Hi everyone
We have an on-premise edge device in the remote location, and it is added to the cloud. I would like to monitor and set an alert for both device offline and recovery statuses.
While I can set an alert for the offline status, I'm a bit confused about including the recovery status. Can you please assist me in configuring the alert for both scenarios?
Hi @parthiban.
if you have as results of your search : onlineStatus="online" and/or onlineStatus=offline, you could modify your search in this way:
index= "XXXXX" "Genesys system is available"
| spath input=_raw output=new_field path=response_details.response_payload.entities{}
| mvexpand new_field
| fields new_field
| spath input=new_field output=serialNumber path=serialNumber
| spath input=new_field output=onlineStatus path=onlineStatus
| where serialNumber!=""
| lookup Genesys_Monitoring.csv serialNumber
| where Country="Bangladesh"
| stats
count(eval(onlineStatus="offline")) AS offline_count
count(eval(onlineStatus="online")) AS online_count
earliest(eval(if(onlineStatus="offline",_time,""))) AS offline_time
earliest(eval(if(onlineStatus="online",_time,""))) AS online_time
| fillnull value=0 offline_count
| fillnull value=0 online_count
| eval condition=case(
offline_count=0 AND online_count>0,"Online",
offline_count>0 AND online_count=0,"Offline",
offline_count>0 AND online_count>0 AND online>offline, "Offline but newly online",
offline_count>0 AND online_count>0 AND offline>online, "Offline",
offline_count=0 AND online_count=0, "No data")
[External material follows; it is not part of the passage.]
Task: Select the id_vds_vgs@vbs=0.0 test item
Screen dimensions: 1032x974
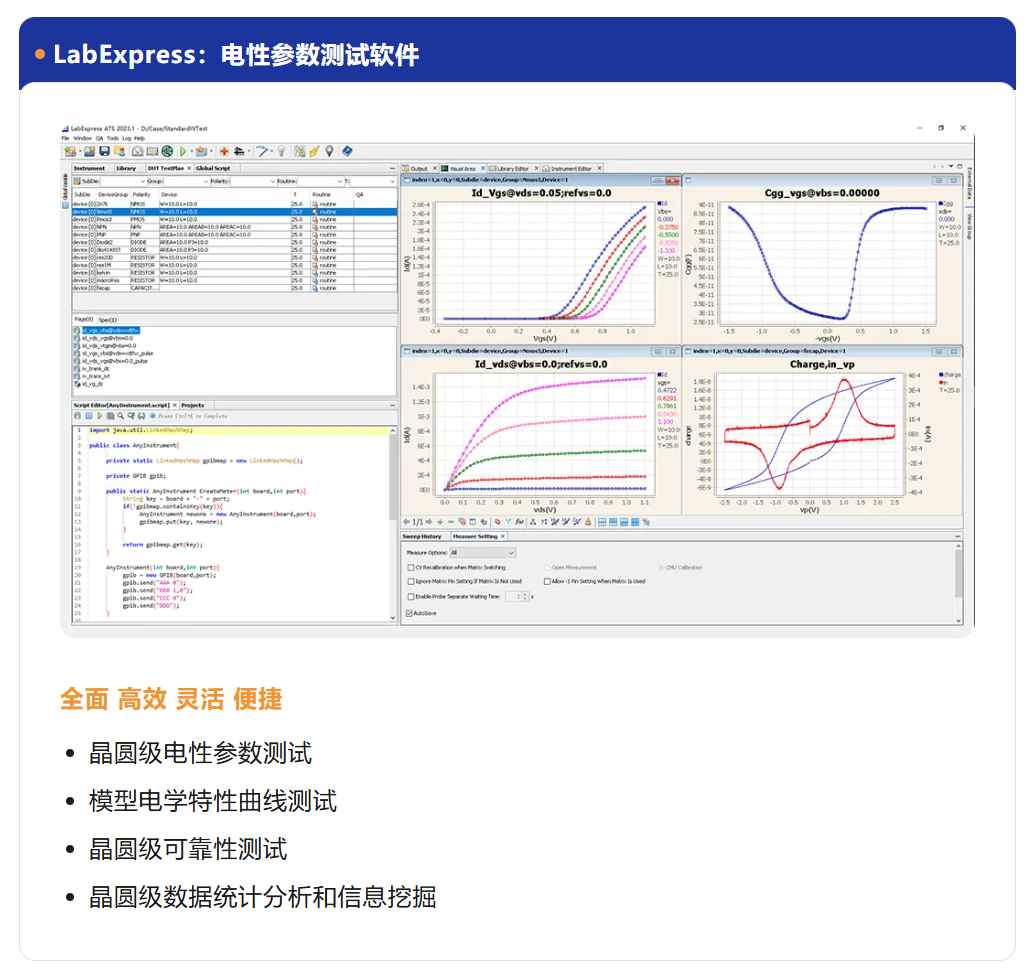Action: point(108,338)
| search condition="Offline" OR condition="Offline but newly online"
| table condition
Ciao.
Giuseppe
Hi @gcusello
In the log, we receive the payload model below. In the 'entities' section, I've only specified one device status, but in reality, there are 11 device statuses in a single log message. I want to create an alert: if a device goes offline, it will trigger one alert, and when it comes online, it will trigger a clear alarm alert. I specify having only one alert because we receive logs every 2 minutes from AWS, and to avoid multiple alerts for the same device going offline and online.. Hope it is clear what my requirement is.
response_details:
▼{
response_payload:▼
{
entities:
▼{
id:"YYYYYYY",
name:"ABC",
onlineStatus:"ONLINE",
serialNumber:"XXXXXXX",
},
Hi @parthiban,
please confirm: you want an alert if onlineStatus="recovery" or if, for a defined period, you don't receive logs from a device is is correct?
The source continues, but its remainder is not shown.